# [STUDY TEXT]

Sufferers feel isolated
Imagine the most exhausted you have ever felt and then triple it.
Manisha Dayal says that’s still not even close to how she feels every day.
The 43-year-old has myalgic encephalopathy (ME), also known as chronic fatigue syndrome, a debilitating disorder characterised by extreme exhaustion and pain in muscles and joints.
Dayal, like many sufferers, says she dislikes the term chronic fatigue, feeling it diminishes the complexity of the condition.
‘‘It’s like all of my energy has just been sucked out.
‘‘Before I had ME I was working four part-time positions and studying by correspondence – when I got home at night I thought that was exhaustion but that’s nowhere near the fatigue I deal with now.’’
ME is thought to affect up to 20,000 New Zealanders and is understood to result from changes to the immune system in response to an initial infection.
Dayal was 36 when she was first told she may have the condition.
It has left her unable to stand for more than a few seconds at a time, exhausted and aching, and without the support of carers she is house-bound in her Onehunga home. Extreme exhaustion Post-exercise fatigue Muscle, skin and joint pain There’s no specific cure but early diagnosis and lifestyle changes like learning to pace not push, eating well and stress management can increase recovery
The mother-of-one is also unable to care for her teenage daughter who now lives with Dayal’s mother.
‘‘My daughter is impacted hugely – she lives somewhere she doesn’t want to live. She just wants a normal mum who can go to the movies with her and have coffee with,’’ Dayal says.
‘‘I feel extraordinarily alone – a lot of my friendships have faded out because I have ME. Isolation is just so huge.’’
Dayal says sufferers are often misunderstood.
‘‘I think trying to understand it is incredibly difficult – I find it difficult and I suffer from it,’’ she says.
‘‘But I find it quite extraordinary when people don’t believe you.
‘‘Just because you can’t see there’s anything wrong with me it doesn’t mean it’s not there.’’
Dayal has made small steps forward in the last four weeks. She can now walk a few steps further from her bed and is able to feed herself. But she still has a very long way to go, she says.
A survey of 221 people with ME conducted by clinical psychologist Dr Don Baken found most sufferers feel stigmatised.

# [Dataset excerpts]

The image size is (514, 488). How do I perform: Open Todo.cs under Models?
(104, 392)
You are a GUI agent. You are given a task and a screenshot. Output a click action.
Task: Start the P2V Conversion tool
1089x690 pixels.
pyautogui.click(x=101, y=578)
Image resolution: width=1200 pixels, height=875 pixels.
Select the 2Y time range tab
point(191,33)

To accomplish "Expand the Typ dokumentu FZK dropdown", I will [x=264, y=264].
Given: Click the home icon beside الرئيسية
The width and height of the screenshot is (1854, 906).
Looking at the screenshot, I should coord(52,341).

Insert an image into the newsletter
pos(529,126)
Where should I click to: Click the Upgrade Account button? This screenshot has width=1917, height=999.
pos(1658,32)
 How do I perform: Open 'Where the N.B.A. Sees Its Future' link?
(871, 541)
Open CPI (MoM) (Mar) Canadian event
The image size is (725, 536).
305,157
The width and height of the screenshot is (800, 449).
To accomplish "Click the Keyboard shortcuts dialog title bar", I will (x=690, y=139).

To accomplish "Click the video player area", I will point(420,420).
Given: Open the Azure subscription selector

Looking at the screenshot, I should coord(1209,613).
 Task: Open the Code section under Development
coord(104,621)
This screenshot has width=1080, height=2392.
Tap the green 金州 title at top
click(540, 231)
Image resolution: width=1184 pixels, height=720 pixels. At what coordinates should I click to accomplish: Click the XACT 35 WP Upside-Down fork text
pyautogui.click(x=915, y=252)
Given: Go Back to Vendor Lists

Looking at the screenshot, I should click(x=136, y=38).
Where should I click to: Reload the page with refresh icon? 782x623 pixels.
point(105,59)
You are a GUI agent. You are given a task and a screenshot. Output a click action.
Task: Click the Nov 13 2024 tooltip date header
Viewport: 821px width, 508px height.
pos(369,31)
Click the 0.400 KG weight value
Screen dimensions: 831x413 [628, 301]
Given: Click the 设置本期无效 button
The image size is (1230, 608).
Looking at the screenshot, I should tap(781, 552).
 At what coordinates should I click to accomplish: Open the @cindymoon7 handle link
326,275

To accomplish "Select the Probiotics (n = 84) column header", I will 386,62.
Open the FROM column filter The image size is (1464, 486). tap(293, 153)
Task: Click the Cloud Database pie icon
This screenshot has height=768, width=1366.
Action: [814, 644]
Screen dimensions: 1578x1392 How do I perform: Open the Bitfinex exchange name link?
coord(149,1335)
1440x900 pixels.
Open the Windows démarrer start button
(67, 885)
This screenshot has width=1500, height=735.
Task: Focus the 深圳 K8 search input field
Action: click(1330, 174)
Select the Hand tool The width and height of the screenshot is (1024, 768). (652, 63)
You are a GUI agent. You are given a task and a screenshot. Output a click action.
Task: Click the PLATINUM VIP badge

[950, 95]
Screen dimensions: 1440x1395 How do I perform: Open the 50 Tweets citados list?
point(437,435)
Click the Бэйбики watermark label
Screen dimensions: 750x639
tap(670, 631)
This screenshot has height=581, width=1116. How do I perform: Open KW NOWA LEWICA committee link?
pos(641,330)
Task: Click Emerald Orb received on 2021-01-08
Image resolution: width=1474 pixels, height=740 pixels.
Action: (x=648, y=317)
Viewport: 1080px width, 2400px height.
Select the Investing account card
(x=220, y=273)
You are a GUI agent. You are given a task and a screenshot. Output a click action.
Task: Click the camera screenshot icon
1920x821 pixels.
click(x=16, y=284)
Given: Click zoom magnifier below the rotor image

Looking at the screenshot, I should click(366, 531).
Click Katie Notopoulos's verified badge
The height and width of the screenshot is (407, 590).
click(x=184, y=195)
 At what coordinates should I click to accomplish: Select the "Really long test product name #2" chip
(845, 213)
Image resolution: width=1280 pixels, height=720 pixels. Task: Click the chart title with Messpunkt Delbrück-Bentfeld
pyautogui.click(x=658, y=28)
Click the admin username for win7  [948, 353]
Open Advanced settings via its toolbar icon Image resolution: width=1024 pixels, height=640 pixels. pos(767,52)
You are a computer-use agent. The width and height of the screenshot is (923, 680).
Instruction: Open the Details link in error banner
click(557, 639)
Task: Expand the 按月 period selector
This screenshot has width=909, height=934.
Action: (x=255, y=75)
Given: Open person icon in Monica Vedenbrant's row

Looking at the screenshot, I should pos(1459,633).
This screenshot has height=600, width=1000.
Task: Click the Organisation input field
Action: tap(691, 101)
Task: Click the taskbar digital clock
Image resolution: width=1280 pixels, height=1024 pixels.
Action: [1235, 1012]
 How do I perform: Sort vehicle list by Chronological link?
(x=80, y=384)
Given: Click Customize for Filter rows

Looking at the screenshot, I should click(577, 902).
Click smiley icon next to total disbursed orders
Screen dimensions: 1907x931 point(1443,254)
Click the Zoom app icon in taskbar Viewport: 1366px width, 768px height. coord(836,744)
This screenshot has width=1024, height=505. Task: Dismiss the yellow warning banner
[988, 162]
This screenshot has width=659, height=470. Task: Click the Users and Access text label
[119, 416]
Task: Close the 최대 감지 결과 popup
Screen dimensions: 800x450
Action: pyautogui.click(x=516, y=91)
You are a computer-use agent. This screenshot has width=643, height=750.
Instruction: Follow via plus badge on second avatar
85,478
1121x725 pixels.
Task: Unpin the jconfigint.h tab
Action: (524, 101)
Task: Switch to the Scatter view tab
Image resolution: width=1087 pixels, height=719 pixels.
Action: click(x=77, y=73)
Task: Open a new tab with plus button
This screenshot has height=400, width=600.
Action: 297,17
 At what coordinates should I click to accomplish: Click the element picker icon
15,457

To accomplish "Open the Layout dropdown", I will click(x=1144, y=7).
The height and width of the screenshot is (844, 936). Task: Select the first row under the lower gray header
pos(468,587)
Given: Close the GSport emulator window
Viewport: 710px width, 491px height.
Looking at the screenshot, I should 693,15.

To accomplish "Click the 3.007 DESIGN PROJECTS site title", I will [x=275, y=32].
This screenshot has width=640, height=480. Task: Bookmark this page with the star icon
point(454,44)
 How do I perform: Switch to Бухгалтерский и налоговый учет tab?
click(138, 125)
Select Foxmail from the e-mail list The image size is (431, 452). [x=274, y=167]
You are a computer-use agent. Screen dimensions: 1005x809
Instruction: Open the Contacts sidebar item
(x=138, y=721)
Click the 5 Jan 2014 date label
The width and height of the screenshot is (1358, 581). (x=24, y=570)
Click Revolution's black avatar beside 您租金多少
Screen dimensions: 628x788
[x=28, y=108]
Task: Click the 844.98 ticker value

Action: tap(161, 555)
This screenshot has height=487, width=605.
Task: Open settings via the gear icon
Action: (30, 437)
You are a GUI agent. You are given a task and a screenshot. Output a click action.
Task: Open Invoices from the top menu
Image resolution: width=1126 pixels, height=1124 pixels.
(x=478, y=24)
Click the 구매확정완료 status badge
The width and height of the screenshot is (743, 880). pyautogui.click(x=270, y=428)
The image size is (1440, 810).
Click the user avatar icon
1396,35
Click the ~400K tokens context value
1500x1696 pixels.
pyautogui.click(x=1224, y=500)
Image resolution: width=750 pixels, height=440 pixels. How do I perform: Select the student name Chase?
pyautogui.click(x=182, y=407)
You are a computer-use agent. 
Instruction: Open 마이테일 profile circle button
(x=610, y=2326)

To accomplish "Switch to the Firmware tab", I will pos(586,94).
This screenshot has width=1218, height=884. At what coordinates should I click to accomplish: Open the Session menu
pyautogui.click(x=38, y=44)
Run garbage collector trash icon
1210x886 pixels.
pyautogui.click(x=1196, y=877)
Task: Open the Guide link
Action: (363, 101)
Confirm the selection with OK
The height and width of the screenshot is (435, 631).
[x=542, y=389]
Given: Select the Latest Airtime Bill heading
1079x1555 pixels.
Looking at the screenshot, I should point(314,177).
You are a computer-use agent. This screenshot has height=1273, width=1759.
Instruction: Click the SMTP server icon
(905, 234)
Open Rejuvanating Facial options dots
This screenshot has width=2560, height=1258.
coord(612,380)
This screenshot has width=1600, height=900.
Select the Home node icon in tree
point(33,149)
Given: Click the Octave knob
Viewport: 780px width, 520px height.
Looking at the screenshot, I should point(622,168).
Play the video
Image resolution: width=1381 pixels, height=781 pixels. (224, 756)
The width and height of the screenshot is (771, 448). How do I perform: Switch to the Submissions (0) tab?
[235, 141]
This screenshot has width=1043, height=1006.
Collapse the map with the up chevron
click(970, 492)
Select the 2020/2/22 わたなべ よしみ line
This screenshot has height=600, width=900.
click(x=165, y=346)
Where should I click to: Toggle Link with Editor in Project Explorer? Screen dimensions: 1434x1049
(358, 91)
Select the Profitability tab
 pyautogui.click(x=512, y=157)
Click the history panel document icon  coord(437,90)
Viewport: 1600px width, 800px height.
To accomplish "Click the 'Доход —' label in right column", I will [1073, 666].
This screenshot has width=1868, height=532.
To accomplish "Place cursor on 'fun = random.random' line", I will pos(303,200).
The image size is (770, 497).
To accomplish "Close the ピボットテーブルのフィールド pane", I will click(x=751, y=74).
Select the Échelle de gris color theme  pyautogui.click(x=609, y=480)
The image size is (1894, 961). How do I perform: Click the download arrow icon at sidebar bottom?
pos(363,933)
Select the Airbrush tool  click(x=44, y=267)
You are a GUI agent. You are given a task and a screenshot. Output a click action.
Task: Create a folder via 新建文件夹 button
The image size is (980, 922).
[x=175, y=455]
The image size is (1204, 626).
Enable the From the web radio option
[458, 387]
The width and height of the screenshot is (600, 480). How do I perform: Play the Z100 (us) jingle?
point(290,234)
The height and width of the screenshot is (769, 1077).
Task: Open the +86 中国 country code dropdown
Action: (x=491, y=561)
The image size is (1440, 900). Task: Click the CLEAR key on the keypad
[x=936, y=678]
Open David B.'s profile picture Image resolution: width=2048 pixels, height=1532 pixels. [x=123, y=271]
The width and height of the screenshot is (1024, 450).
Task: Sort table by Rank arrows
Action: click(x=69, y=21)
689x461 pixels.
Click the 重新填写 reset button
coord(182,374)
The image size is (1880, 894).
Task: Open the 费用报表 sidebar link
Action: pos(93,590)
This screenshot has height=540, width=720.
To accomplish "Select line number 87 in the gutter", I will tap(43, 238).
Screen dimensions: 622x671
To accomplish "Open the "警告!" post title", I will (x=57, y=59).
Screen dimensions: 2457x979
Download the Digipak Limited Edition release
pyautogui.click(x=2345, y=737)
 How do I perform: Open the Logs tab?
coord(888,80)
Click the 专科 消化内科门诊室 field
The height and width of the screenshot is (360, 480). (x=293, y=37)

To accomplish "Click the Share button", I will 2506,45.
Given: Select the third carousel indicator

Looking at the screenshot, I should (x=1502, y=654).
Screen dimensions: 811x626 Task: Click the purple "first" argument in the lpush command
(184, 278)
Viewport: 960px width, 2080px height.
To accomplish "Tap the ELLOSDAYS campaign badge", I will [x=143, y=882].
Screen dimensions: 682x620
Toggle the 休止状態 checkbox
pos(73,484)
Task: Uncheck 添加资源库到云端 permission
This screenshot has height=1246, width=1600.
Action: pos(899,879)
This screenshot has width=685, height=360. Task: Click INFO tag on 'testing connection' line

# [PROBLEM REQUIREMENTS]
According to the article on myalgic encephalopathy, how many New Zealanders is ME thought to affect?

# [SOLUTION FOR THIS TASK]
Up to 20,000.